The way I think about linear thinking versus networked thinking comes down to this: can you hold multiple ideas at the same time? School trains you to move in a straight line — one concept, then the next, then the next. But the world doesn’t work that way, and neither do the most interesting problems. Linear Thinking in a Nonlinear World makes exactly this point — that the tools we’re given are often the wrong shape for what we’re actually trying to figure out.

The example that keeps coming back to me is the Shinkansen. The engineers didn’t solve the sonic boom problem by going deeper into train engineering — they pulled from nature, from the way a kingfisher’s beak cuts through air without a splash. That’s what lateral thinking looks like to me. It’s not about knowing everything; it’s about being open and willing to pull from completely different areas. Someone who can’t think that way gets stuck. Linking your thinking encourages leaps of insights is basically a description of what happens when you let those cross-domain connections form naturally.

I think a lot of people hear “networked thinking” and assume it means having a massive mental library — like you need to be some kind of polymath before it applies to you. That’s not it at all. Linear Thinking vs Systems Thinking gets at this distinction well. It’s more of an orientation than a qualification. Being interdisciplinary isn’t about volume of knowledge — it’s about staying open to where an idea might come from. Teaching People to Use Networked Thinking is something I keep returning to because that reframe is the whole challenge when you try to teach it.

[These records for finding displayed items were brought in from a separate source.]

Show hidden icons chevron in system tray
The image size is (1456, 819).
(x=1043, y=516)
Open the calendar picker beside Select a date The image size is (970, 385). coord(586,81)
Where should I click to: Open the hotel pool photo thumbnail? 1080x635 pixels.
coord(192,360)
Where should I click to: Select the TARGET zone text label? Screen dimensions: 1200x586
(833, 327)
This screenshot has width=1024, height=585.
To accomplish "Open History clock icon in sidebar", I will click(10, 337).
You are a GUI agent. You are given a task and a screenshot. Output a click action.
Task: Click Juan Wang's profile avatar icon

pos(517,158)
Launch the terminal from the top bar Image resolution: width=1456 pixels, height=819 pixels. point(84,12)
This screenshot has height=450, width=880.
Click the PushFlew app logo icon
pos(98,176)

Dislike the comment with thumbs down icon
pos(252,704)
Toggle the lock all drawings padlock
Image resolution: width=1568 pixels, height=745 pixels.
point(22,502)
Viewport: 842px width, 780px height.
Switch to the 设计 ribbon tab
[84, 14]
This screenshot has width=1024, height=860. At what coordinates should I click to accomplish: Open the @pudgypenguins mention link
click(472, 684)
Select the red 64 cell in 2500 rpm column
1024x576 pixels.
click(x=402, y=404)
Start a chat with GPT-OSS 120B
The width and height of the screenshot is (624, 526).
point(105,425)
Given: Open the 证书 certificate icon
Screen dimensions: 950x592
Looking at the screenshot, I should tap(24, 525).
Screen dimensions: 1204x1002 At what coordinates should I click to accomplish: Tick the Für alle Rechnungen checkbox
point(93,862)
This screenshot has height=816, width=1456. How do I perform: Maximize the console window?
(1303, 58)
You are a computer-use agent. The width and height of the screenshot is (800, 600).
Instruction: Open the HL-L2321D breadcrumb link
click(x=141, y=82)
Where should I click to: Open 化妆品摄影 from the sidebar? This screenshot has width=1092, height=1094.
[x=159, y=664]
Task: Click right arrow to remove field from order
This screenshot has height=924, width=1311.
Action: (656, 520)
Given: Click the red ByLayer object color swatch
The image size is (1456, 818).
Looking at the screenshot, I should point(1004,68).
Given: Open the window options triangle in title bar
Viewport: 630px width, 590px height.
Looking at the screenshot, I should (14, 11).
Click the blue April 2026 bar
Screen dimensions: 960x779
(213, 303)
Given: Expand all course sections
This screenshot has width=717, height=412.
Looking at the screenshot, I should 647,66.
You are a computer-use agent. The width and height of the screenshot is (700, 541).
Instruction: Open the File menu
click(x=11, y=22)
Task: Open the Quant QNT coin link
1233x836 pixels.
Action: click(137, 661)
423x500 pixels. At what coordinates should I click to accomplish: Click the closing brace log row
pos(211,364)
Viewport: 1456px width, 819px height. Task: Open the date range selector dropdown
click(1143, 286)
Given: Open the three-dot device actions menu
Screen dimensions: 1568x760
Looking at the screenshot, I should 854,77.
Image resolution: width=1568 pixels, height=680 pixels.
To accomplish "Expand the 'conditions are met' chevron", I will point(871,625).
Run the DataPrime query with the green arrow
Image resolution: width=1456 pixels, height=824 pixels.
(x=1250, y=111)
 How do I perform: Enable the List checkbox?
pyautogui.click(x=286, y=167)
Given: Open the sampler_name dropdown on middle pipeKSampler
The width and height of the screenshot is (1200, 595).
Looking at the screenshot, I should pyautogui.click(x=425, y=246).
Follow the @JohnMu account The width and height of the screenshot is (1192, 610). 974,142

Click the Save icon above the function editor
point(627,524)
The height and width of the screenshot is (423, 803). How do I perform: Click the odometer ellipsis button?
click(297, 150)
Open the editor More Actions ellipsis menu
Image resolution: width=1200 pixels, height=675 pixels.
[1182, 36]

If I actually leaned into this more, I’d experiment more and let my mind wander more. Not aimlessly — but with less pressure to stay on a single track. There’s something about giving yourself permission to make unexpected connections that changes how you work through a problem. Systems Thinking vs Linear Thinking frames this as a shift in how you perceive causality, which feels right. And I think that’s where Lateral thinking time in fitforlife becomes practical — it’s not a nice-to-have, it’s actually a different way of being in a problem.